Тот отчаянно замотал головой. Седой на секунду открыл Дрюнин рот и тут же закрыл его. Поскольку никакими звуками окрестность оглашена не была, Дрюне позволили говорить, убрав ладонь с его рта. Он отчаянно зашептал:

– Да вы что, изверги?! Ее, может, там пытают...

– А койка у них от пыток скрипит, что ли? – спросил Седой.

– Да... Там что-то странное, – глубокомысленно заявил Дынин, почесывая дулом пистолета свой висок. – Что бы это могло быть?

– Да пытают, пытают, я вам точно говорю! – снова отчаянно зашептал Исмутенков.

В этот момент из дома донесся женский голос: «Ну давай, давай!», «Смелее, не бойся!» Далее последовали уже знакомые нам междометия: «Ох!» и «Ах!», сопровождаемые еще более интенсивным, чем прежде, скрипом кровати. Последняя информация с места событий смутила даже бедного Андрюшу, и он вытянул свою шею в направлении окна. Туда же воззрился, раскрыв рот, и Дынин.

– Андрюша, – неожиданно спросил я. – А сколько лет твоей Таньке?

– Семнадцать, – неуверенным голосом произнес Исмутенков. – С половиной.

– Да, – подвел итог Седой. – Пытками что-то и не пахнет...

– Так они что там? – повернулся к нам Дынин. – Трахаются, что ли?
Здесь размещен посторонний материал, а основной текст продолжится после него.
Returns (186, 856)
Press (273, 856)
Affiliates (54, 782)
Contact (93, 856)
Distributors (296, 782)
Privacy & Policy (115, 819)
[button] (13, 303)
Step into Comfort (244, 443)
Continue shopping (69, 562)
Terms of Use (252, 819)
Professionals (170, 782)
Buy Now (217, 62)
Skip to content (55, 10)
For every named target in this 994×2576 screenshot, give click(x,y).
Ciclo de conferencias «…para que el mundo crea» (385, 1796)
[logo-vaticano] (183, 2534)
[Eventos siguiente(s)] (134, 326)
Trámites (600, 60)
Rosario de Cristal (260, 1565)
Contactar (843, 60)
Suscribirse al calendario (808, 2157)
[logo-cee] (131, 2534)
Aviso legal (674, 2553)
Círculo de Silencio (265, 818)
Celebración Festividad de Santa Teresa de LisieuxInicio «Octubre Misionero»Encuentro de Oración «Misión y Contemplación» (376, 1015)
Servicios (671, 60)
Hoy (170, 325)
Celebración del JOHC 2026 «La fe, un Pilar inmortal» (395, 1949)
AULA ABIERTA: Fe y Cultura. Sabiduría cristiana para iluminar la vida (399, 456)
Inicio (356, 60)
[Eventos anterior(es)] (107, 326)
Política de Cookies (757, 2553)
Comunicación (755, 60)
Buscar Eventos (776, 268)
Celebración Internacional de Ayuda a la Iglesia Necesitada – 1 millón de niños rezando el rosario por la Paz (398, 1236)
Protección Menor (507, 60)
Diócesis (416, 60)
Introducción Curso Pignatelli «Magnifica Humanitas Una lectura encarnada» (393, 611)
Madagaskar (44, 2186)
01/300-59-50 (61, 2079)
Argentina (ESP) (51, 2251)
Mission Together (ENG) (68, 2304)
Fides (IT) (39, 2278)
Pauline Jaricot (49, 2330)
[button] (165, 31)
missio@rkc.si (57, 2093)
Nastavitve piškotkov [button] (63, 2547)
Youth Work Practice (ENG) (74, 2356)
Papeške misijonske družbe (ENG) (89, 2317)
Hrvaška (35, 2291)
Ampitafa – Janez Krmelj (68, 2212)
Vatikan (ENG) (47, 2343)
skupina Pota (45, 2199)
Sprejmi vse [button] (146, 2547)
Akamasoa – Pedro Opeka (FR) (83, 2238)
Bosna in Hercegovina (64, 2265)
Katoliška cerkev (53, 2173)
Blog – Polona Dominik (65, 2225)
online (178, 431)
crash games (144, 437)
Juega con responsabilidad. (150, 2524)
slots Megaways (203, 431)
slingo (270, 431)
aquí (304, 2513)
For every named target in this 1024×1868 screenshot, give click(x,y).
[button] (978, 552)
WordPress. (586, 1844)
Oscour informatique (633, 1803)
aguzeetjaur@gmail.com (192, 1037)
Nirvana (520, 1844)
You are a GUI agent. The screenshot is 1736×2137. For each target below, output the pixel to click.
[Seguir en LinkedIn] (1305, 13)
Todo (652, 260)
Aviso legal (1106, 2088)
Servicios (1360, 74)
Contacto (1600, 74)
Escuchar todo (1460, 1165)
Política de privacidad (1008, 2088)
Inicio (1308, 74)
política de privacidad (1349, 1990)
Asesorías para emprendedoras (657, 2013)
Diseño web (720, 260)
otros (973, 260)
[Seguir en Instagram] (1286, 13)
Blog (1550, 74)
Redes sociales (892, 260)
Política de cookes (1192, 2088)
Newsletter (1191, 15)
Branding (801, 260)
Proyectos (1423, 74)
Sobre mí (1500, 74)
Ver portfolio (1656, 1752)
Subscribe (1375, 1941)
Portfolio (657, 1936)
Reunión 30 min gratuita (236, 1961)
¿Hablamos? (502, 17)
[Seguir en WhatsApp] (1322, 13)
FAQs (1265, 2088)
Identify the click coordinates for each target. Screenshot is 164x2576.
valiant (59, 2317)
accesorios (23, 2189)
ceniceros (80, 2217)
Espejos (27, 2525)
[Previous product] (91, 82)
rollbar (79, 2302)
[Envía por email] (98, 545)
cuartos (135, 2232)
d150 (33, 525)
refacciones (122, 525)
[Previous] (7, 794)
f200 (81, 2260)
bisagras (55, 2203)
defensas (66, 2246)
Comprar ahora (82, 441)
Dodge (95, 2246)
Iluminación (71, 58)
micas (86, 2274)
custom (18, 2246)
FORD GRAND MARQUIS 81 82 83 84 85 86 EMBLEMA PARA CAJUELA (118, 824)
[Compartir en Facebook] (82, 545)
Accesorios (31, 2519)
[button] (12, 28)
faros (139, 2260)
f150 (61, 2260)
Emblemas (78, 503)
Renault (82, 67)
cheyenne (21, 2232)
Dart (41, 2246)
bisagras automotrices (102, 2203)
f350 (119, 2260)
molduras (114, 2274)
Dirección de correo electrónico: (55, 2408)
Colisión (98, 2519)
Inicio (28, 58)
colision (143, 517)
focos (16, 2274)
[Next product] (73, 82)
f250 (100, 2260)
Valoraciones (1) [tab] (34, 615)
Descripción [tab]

Гы-гы!

Диму эта мысль чем-то порадовала. В глазах Дрюни же растерянность снова сменилась ужасом, и он прошептал:

– Насилуют!

Повторить это спорное утверждение более громко ему не дали, поскольку Седой снова «спеленал» его. После этого из окна раздался очередной женский крик: «Давай! Давай! Еще сильнее!» Кровать заскрипела с угрожающей частотой, и мужчина пронзительно застонал. Седой резонно заметил:

– Если и насилуют, то скорее всего не ее...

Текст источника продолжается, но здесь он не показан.